They make it to Libya where a ratty dressed tribe picks them up and takes them to their cave. They are all very excited because it is hotpot for supper! I am not a fan of hotpot, especially with human meat in it. But they are saved by the priest, Vincey gets sick and Holly meets . . . The Woman Who Must Be Obeyed. Which I thought was my girlfriend. Ayesha has lived for 2,000 years waiting for the reincarnation of her lover Kallikrates - who she killed all those years ago. Oops - and now is waiting by his dead body every night. She is so beautiful than any man who sees her unveiled face falls in love and becomes a supplicant. Holly is quickly down on his knees.

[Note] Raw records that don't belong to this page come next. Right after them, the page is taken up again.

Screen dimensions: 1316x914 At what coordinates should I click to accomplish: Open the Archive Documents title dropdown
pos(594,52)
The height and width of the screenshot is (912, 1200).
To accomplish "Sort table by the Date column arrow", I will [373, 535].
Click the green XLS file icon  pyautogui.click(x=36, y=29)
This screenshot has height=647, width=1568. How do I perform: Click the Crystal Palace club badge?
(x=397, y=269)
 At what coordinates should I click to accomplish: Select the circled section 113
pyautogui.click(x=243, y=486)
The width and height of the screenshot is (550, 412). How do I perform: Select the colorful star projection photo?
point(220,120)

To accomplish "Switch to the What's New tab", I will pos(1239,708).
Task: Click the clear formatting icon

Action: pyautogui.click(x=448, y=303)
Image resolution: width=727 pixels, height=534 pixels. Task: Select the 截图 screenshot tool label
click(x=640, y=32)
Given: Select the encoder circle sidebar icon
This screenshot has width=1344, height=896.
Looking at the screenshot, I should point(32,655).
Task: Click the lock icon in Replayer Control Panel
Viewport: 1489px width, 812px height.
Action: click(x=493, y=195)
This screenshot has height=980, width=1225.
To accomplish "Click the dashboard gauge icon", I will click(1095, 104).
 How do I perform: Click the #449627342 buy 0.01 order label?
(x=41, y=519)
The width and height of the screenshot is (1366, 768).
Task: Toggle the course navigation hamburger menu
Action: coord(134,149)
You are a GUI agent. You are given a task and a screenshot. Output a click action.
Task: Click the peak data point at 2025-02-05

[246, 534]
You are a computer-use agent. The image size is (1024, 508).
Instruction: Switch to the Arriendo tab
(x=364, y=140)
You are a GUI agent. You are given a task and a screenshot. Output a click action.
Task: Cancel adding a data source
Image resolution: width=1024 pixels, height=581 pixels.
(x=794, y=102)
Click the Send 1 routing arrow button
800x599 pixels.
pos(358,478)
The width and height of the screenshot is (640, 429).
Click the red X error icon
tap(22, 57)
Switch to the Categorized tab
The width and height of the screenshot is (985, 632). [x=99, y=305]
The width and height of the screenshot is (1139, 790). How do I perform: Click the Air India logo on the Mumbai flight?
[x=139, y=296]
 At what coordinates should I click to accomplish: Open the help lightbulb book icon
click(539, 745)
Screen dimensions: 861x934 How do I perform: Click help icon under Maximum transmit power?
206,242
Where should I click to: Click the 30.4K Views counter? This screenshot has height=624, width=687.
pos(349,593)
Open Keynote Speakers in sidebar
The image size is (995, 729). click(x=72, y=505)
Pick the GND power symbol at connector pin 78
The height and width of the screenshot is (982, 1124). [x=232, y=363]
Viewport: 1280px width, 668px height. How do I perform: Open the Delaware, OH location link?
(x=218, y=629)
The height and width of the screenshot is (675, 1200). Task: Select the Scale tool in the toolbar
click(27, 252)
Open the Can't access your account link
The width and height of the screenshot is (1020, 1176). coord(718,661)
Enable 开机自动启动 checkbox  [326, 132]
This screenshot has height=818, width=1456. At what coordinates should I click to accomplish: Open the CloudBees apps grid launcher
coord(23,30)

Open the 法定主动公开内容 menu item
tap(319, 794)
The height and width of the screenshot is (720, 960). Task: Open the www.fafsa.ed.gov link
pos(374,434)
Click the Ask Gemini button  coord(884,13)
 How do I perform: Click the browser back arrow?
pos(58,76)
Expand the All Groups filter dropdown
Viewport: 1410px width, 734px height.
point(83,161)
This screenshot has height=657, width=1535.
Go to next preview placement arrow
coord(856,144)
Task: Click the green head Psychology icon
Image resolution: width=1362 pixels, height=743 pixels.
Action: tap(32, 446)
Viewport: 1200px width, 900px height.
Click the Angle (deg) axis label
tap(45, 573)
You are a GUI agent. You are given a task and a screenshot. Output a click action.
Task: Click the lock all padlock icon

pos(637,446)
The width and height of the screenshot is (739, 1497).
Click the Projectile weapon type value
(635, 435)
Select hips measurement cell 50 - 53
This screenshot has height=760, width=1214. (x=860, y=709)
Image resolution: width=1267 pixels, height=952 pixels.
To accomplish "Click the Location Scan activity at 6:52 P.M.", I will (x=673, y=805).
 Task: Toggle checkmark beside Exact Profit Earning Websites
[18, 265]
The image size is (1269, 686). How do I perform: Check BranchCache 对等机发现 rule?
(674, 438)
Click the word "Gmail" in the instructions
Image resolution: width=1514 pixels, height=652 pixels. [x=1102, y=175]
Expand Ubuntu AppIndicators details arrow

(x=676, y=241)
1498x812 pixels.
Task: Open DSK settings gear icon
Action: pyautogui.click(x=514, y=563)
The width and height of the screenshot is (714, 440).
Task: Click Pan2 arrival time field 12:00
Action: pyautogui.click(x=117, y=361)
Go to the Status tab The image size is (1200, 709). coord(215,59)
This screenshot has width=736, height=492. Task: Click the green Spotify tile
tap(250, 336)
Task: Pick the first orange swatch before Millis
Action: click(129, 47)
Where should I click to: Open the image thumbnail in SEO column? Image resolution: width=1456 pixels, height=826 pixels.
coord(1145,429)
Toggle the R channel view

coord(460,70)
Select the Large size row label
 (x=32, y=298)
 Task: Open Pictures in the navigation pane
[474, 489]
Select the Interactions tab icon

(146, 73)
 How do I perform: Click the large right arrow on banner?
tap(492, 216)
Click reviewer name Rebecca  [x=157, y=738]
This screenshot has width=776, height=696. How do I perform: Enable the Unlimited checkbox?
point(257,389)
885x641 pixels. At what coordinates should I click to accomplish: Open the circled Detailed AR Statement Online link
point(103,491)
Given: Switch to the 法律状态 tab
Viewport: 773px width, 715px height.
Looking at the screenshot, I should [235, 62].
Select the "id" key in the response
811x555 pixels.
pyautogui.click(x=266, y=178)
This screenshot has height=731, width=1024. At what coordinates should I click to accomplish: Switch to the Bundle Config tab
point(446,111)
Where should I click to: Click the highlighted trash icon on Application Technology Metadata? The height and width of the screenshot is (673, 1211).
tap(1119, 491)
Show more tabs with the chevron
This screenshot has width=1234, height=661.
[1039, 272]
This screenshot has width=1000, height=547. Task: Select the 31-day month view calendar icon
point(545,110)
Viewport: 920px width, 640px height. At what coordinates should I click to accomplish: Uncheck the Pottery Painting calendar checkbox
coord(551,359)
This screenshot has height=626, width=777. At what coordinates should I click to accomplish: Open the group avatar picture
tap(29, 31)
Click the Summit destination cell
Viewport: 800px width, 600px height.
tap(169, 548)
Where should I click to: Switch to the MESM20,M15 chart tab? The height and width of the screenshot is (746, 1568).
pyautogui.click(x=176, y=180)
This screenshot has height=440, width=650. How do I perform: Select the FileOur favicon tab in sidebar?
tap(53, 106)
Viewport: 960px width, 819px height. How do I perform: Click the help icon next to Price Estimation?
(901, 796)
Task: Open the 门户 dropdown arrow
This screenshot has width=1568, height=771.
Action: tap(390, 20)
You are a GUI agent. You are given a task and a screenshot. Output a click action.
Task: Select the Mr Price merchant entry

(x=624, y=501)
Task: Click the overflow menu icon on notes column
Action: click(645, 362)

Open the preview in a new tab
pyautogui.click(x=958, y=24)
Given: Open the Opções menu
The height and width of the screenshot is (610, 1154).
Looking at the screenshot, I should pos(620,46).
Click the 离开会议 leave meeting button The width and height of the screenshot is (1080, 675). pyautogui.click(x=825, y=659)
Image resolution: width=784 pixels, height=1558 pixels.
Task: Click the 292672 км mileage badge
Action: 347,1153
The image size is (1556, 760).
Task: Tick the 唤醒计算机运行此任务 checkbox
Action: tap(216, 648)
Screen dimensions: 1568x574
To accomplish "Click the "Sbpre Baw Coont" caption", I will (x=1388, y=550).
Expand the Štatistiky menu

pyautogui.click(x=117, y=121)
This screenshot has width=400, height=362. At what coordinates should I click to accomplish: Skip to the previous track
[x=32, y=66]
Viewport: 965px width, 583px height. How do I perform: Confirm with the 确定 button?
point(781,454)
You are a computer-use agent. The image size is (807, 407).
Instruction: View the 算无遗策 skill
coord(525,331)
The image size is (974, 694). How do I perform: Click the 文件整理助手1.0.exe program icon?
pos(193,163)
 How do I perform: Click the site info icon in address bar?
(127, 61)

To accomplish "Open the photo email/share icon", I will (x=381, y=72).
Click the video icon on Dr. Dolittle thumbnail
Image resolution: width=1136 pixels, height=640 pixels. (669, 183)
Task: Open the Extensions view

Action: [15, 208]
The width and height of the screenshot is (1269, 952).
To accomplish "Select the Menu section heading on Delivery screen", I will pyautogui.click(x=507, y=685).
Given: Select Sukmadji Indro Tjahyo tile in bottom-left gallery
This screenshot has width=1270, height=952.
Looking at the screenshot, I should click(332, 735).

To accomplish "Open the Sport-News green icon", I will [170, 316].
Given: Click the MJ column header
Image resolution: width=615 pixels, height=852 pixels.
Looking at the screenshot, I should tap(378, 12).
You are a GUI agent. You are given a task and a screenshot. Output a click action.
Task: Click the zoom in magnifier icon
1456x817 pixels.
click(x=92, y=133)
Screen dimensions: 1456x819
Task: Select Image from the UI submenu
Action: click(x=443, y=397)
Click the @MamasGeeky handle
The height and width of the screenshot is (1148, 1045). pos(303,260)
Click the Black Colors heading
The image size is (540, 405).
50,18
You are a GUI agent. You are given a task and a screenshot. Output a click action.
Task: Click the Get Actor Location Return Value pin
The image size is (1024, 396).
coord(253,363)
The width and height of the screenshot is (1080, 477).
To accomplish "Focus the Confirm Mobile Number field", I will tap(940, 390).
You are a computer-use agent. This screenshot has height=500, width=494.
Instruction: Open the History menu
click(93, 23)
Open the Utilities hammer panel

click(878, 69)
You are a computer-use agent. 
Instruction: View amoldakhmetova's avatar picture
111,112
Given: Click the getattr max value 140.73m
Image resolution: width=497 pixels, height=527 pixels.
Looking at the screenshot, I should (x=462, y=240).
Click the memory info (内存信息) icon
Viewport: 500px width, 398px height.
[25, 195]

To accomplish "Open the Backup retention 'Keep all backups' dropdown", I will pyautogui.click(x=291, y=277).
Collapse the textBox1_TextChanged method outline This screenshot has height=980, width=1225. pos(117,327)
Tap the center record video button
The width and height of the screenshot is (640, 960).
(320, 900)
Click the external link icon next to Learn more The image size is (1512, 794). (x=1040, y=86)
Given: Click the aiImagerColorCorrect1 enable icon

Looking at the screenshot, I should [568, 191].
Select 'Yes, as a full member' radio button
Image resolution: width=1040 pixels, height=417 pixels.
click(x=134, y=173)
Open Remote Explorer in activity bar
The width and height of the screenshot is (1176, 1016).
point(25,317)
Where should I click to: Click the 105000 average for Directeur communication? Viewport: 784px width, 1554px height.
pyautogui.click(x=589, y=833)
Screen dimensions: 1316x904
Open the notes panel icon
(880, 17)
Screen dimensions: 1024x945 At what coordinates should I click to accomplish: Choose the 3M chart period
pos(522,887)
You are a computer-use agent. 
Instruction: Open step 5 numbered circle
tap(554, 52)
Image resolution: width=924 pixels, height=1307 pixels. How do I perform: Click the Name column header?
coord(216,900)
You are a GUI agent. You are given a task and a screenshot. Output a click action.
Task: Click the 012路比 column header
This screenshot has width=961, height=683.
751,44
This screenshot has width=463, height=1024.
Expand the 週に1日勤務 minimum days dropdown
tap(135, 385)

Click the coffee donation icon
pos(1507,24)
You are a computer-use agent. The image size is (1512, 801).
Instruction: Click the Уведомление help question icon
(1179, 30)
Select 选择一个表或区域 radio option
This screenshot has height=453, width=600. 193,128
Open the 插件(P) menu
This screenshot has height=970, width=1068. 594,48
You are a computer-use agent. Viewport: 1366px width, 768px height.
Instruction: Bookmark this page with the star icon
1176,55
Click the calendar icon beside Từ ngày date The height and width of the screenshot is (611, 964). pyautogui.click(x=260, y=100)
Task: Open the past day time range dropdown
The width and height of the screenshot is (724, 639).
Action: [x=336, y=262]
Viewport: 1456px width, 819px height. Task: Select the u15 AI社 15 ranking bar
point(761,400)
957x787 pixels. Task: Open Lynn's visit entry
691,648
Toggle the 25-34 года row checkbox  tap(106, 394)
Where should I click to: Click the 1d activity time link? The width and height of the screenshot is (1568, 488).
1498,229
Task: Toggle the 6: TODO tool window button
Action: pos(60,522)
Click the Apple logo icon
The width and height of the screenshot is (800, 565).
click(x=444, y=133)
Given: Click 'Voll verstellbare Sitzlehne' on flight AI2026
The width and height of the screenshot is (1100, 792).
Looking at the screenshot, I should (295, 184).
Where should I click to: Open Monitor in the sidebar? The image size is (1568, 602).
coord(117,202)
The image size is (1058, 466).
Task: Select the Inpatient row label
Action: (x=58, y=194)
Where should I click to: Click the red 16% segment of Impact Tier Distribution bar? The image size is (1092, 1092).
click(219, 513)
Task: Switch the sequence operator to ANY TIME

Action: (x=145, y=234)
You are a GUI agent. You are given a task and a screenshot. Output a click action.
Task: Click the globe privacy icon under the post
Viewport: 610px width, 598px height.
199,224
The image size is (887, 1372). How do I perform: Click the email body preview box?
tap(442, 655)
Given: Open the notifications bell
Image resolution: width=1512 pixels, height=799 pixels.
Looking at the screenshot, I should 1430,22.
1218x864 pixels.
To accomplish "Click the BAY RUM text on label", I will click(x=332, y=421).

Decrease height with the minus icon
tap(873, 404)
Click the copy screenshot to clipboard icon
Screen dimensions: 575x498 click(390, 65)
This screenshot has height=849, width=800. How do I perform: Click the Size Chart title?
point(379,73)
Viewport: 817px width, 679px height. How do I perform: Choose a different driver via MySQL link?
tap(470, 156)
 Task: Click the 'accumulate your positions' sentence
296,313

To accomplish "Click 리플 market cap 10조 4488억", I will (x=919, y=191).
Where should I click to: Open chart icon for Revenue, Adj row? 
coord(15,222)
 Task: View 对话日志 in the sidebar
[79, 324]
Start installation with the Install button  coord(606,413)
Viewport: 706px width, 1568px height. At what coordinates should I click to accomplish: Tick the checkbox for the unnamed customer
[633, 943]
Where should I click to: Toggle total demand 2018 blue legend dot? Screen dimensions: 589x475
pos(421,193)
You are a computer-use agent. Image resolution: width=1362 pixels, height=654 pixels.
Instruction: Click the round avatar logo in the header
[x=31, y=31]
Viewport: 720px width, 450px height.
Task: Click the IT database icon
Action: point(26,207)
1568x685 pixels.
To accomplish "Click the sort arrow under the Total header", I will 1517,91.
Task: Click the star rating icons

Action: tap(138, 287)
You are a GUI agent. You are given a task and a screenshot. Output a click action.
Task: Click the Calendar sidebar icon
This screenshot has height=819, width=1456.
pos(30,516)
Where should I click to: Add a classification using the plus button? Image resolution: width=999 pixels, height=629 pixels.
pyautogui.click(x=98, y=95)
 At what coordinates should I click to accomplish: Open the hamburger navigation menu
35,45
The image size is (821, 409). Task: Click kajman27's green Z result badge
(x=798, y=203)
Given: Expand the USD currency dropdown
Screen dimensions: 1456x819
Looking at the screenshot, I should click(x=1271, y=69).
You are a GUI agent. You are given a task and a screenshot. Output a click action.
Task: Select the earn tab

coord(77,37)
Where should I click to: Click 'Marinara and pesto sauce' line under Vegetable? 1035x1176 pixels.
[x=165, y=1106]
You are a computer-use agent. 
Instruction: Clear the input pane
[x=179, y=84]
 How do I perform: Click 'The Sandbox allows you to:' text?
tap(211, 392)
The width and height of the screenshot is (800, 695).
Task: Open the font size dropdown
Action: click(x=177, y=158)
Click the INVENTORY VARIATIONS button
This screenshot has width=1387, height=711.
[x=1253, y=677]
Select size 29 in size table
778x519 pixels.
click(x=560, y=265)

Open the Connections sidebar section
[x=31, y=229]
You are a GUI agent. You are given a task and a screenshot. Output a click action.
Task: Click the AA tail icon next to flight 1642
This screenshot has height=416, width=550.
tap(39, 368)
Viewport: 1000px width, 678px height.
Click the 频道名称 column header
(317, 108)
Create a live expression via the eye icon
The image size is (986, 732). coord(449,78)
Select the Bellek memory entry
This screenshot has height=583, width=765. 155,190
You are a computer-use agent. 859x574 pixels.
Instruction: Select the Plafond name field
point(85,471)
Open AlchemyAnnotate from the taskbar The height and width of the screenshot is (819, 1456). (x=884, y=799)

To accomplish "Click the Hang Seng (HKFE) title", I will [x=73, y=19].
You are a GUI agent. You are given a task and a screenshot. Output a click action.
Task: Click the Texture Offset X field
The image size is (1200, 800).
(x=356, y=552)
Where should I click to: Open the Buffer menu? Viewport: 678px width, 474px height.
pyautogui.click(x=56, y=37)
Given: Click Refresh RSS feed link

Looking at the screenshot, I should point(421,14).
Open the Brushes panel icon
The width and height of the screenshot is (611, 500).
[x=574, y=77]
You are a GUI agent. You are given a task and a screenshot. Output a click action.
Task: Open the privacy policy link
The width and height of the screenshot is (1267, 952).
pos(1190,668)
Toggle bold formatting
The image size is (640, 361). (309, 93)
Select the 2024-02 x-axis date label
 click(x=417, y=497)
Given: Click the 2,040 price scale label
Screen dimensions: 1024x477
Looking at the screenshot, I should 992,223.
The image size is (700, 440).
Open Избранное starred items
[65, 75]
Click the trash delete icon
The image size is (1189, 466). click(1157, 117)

Now with Ursula Andress in the 1965 version I could believe that but with Betty Blythe - not so much. Even in her see-through garment. She was a movie vamp in her day wearing as few clothes as legal in her films - but to the modern eye, she is kind of doughy and dumpy. Turns out Vincey is in fact the reincarnation of Kallikrates! Lucky man! Eternal life promised. Though living in a spacious cave could get boring. No wonder the first Kallikrates had a wandering eye.  At the end of the film, Ayesha promises to come back reincarnated, more beautiful than ever - and that would of course be Olga Schoberova in the 1968 Vengeance of She.